It’s the question on everyone’s mind in Washington. Two years after the American Recovery and Reinvestment Act, steeped in economic malaise, and 14 months before a presidential election, are the jobs here yet?
Since the downturn hit its lowest point in 2009, the White House has spent each month touting slow progress in private-sector job growth. In July alone, 157,000 jobs were added to American companies. A month before that, 18,000 new employees went to work. It’s a slow drumbeat that’s certainly welcome as the nation’s fiscal pile of rubble reassembles, but that many economists consider too slow to keep up with population growth, as well as people entering the labor force.

Perhaps most interesting about the growth in private employment is where the jobs are being created—and where they aren’t—especially as Washington prepares to debate how to add more of them to the economy.
Examining data from the Bureau of Labor Statistics, the industries with the biggest increases are easy to identify. Manufacturing of durable goods like metals and car parts added 197,000 jobs since last summer. Commercial retailers added 157,000 new positions. And other sectors, including professional services like law and accounting (512,000 jobs), health-care providing (299,000 jobs), and hospitality (212,000 jobs) have all seen relatively healthy growth.

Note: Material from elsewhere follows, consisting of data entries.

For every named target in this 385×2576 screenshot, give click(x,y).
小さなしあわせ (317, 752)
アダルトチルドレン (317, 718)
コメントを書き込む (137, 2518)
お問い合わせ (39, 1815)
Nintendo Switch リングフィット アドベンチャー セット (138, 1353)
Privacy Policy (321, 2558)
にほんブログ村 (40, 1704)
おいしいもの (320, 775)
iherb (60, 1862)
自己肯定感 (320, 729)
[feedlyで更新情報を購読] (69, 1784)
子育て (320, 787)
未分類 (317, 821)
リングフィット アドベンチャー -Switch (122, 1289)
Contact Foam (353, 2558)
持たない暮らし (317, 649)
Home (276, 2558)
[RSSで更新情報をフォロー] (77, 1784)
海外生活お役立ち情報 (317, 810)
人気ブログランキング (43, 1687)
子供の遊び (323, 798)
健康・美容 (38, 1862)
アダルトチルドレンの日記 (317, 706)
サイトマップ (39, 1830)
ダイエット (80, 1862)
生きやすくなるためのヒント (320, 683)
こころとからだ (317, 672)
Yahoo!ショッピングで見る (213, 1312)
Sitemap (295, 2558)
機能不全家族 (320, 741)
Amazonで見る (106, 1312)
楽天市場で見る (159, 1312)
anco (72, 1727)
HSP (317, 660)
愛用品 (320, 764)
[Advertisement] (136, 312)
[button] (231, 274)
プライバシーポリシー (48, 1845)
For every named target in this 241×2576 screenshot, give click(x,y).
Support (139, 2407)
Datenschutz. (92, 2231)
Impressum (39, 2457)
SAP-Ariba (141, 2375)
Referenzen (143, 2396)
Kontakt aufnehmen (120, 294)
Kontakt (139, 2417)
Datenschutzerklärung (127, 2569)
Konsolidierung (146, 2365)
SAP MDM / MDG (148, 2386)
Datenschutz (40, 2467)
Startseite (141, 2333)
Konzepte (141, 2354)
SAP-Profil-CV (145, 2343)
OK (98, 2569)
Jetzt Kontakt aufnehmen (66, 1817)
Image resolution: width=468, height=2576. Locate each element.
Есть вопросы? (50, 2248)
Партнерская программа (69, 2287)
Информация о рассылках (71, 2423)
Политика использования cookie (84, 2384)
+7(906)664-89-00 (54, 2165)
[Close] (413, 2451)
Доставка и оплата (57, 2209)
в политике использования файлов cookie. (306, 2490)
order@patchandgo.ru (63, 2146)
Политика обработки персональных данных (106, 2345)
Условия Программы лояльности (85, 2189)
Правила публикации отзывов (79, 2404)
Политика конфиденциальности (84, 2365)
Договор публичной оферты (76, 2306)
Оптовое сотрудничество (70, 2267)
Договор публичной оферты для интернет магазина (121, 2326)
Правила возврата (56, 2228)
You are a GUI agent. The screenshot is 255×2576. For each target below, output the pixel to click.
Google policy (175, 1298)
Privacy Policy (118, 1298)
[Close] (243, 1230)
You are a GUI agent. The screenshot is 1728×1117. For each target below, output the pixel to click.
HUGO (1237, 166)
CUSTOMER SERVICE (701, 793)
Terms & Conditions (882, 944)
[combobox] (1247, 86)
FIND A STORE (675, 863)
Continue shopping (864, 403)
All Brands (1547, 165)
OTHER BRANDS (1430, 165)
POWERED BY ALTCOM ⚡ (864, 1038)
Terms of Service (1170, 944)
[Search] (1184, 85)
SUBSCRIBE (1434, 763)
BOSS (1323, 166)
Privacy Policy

That’s good news for Washington. But it poses rhetorical problems for the White House, which staked considerable capital on the 2009 Recovery Act, the $987 billion stimulus package aimed at strategically jump-starting the nation’s hiring, and, in effect, demand for goods. The places where it devoted the most money—education, clean energy, and infrastructure—have remained sluggish.
Observing such a quandary, some economists forecast that the unemployment rate could stay above 8 percent until as long as 2014. Friday will bring new employment numbers from August, which economists say won’t look much better than ongoing trends of anemic growth.
But at the White House on Wednesday, Obama sought to get out ahead of another round of bad news. Speaking in the Rose Garden, he noted to reporters that transportation infrastructure has been particularly hard hit in the recession. Indeed, despite $48.1 billion from the Recovery Act for transportation infrastructure projects, the industry has ticked up only modestly. Over the summer, the height of the construction season, the air transportation sector alone added jobs (about 2,000). The rest of the industry—including moving things like trains, water, and energy—almost all lost employees.
With such data, House Republicans, led by Speaker John Boehner, have been eager to pronounce the stimulus a failure. But some fiscal analysts see the opposite: the reason for the sluggish growth was because the initial project wasn’t big enough.
“The first [stimulus] was half tax cuts which predictably didn’t have much effect,” says Robert Reich, a Berkeley economist and former Clinton-administration Secretary of Labor. “The next one will have to be targeted toward job creation more directly. The biggest and most obvious sector is infrastructure. We now have deferred maintenance in so many areas—road bridges, airports, ports—and substantial borrowing authority.”
That message has been heard at the White House. In an effort to bypass Congress, Obama earlier this week ordered all federal agencies to identify infrastructure projects and “take immediate steps to push these projects across the finish line.”
Administration officials also note that several new programs, including a housing bill to prevent foreclosures, could be in the cards. Revising agreements with America’s biggest trading partners, especially Canada, could help drive up American demand quickly. During Obama’s prime-time speech to Congress next week, he’s expected to lay out his full plan to rein in high jobless numbers in certain sectors.
Yet some economists note that it may not be productive to scrutinize individual industries, and that a macro approach on a large scale could better address the entire system. “It’s a little like looking into the weeds to look at sectors,” Larry Mishel, the president of Washington’s Economic Policy Institute, said Wednesday. “What’s really going on is an aggregate phenomenon. If we were able to get aggregate jobs back by 10 percent, we’d get jobs back everywhere.”